Such a move appears to have the support of Japan’s Olympic minister, former Olympian Seiko Hashimoto, but concerns about the perception of “special treatment” could also factor into the final decision.
“The more one loses through lack of practice, the more time it takes to regain that. This is just the view of one former athlete, but I think it’s necessary to get back with the athletes,” former Olympic speed skater and track cyclist Hashimoto said at a press conference on Friday.
Along with the Japan Institute of Sports Sciences, the center in Tokyo’s Kita Ward is the training headquarters for the country’s Olympic and Paralympic athletes.
As the coronavirus pandemic forced sports leagues and facilities to shut down one after another, the twin national centers remained open as a last resort for athletes until the emergency declaration in early April.
The Japanese Olympic Committee set a lofty target of 30 gold medals before the coronavirus forced the postponement of the 2020 Tokyo Games by roughly one year, but some insiders fear the target will be unachievable unless preparations resume quickly.
“If things continue and we’re unable to use the training facilities, it will be impossible to reach our goal,” said an official in charge of athlete development.

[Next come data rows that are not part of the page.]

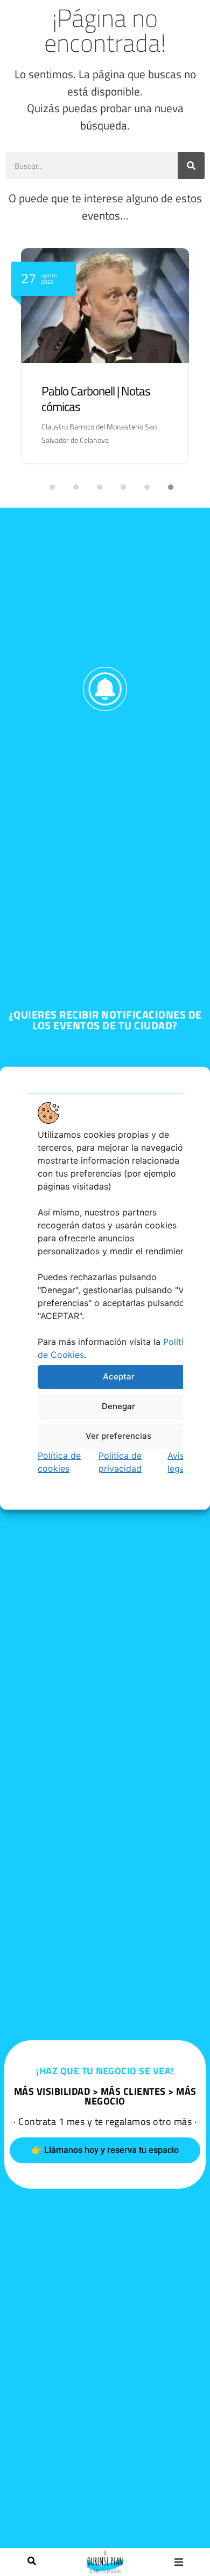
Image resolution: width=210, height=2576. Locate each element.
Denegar (118, 1406)
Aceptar (119, 1376)
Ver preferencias (118, 1436)
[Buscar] (32, 2562)
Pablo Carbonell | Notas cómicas (95, 398)
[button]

But with ordinary Japanese citizens being asked to practice social distancing to combat the spread of the pneumonia-causing coronavirus, there are concerns an exemption for athletes could send the wrong message.
Complicating matters, several high-profile athletes have already thrown their support behind online campaigns urging people to stay home to curb the virus’ spread.
While outdoor facilities could be reopened in line with the recommended social distancing guidelines, there is still no guarantee they would remain free from infection.
JOC officials agree on the need to resume preparations as quickly as possible, but they remain extremely cautious about managing both the health risks and the public image of the Olympic program.
“Is it possible to gain understanding from the public if we resume things? It’s a difficult situation,” a JOC official said.